The two types of herpes simplex generally attack different and sharply defined areas of the body. Doctors believe that nearly everybody carries the herpes simplex virus somewhere in his body, probably in nerve tissue. In most people this virus remains dormant. But in some it becomes active, usually during a cold or fever, after a sunburn or as a result of nervous tension. The result is usually cold sores or fever blisters, unpleasant but rarely harmful eruptions that often recur at the same place on the lips or below the nose.

Promiscuous. The variant virus, herpes simplex type II, usually attacks below the waist. It causes painful sores and swelling on the thighs, buttocks and genital areas. Unlike the basic herpes simplex, which strikes indiscriminately, type II appears to exercise moral judgment−tending to afflict primarily the sexually promiscuous. It is prevalent among teen-agers and young adults and among prostitutes, but is rare in children and in celibate women. In fact, according to Bernard Roizman, professor of microbiology at the University of Chicago, genital herpes is the second most common venereal disease in the U.S., trailing only gonorrhea. Roizman and others have found that the infection is common among those who come to clinics for treatment of other venereal diseases.

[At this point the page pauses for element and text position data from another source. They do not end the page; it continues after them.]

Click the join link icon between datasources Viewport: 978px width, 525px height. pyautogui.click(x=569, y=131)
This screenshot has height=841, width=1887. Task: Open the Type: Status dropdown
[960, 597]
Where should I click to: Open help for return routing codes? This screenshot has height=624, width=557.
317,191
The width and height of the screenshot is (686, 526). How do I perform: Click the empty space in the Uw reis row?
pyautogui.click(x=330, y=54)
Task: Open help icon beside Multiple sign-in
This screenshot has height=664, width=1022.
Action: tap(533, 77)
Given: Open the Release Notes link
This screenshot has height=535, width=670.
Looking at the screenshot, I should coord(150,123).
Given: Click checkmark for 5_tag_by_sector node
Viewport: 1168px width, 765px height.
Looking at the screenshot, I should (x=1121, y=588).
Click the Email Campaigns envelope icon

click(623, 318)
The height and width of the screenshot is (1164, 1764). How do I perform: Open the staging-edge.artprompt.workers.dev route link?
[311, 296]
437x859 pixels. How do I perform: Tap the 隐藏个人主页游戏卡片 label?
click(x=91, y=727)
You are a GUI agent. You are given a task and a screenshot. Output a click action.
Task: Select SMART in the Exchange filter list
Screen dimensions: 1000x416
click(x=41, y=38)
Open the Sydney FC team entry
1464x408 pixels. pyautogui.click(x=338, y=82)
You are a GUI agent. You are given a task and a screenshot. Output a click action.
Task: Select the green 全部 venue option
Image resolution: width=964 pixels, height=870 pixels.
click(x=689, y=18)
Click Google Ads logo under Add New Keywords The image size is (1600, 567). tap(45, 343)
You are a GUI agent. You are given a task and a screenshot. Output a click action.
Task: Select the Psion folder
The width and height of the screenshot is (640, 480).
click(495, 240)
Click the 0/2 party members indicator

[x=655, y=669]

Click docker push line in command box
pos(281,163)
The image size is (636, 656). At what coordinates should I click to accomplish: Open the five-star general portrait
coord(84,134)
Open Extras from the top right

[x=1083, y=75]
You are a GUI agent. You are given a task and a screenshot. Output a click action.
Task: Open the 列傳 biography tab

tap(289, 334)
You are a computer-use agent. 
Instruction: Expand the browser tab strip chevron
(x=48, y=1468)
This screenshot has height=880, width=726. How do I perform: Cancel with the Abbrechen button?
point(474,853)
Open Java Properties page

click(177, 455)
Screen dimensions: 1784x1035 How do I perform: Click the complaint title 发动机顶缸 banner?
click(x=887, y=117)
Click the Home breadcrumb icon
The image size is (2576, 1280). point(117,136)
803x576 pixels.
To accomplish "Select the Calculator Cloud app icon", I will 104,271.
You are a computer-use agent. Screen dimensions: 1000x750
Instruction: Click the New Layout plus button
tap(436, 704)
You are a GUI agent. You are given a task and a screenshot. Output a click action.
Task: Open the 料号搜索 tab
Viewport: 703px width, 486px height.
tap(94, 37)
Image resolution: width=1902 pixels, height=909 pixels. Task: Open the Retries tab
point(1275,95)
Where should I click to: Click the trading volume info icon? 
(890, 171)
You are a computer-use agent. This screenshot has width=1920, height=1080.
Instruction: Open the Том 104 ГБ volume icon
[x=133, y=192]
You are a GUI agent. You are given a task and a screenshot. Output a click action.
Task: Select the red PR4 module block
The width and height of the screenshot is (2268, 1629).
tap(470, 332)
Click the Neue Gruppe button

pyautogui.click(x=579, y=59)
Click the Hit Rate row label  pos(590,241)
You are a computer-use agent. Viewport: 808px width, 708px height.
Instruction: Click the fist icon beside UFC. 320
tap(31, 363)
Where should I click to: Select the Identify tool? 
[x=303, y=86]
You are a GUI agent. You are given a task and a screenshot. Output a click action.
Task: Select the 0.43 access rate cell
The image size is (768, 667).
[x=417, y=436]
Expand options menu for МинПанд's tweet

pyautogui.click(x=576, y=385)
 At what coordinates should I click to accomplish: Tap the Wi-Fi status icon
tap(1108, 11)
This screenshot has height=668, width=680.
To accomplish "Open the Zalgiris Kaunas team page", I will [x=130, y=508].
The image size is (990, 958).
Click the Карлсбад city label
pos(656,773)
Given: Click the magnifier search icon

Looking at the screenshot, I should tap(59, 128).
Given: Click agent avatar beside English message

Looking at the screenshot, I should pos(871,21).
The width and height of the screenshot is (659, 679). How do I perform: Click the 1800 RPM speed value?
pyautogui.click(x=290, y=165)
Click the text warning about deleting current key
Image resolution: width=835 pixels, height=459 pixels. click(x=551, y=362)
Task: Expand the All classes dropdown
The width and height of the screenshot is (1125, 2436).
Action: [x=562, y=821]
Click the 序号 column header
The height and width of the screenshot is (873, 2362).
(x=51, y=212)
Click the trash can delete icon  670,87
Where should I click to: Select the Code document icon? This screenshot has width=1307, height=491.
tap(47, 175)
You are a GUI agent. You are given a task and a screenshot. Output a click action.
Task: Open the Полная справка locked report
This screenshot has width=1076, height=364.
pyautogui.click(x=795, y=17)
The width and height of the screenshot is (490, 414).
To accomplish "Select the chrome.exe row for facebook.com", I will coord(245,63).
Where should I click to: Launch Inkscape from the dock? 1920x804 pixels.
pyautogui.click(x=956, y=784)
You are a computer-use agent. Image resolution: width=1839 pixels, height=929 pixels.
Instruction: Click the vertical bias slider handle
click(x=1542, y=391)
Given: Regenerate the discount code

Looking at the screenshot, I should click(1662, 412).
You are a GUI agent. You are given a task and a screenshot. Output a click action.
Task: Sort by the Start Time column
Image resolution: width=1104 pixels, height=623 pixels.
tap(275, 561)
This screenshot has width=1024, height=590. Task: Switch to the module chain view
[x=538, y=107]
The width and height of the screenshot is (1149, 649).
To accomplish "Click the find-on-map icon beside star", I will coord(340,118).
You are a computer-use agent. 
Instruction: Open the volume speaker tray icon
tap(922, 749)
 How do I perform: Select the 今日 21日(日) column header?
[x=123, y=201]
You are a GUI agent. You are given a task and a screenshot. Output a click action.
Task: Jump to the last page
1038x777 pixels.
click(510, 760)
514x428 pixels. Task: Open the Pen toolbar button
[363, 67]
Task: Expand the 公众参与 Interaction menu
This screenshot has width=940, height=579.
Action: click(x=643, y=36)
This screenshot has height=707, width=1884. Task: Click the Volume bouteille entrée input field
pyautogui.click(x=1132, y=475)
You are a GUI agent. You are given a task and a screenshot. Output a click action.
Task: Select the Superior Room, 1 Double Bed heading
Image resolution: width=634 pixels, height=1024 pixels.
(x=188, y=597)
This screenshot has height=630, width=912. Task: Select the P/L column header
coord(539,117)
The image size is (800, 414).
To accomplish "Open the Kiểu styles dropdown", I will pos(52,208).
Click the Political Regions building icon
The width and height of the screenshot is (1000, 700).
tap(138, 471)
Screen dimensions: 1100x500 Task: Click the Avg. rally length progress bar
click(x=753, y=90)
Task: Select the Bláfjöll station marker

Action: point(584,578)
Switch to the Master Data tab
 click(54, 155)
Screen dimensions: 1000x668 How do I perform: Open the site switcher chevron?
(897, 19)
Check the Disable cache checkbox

Unfortunately for the promiscuous, there is often no clinical evidence that a sexual partner is carrying the virus. Ysolina Centifanto, an associate professor of microbiology at the University of Florida College of Medicine, studied 263 men from a wide range of social and economic groups. Thirty-nine, none of whom had a history of active genital herpes, were found to carry the virus in their genitourinary tracts.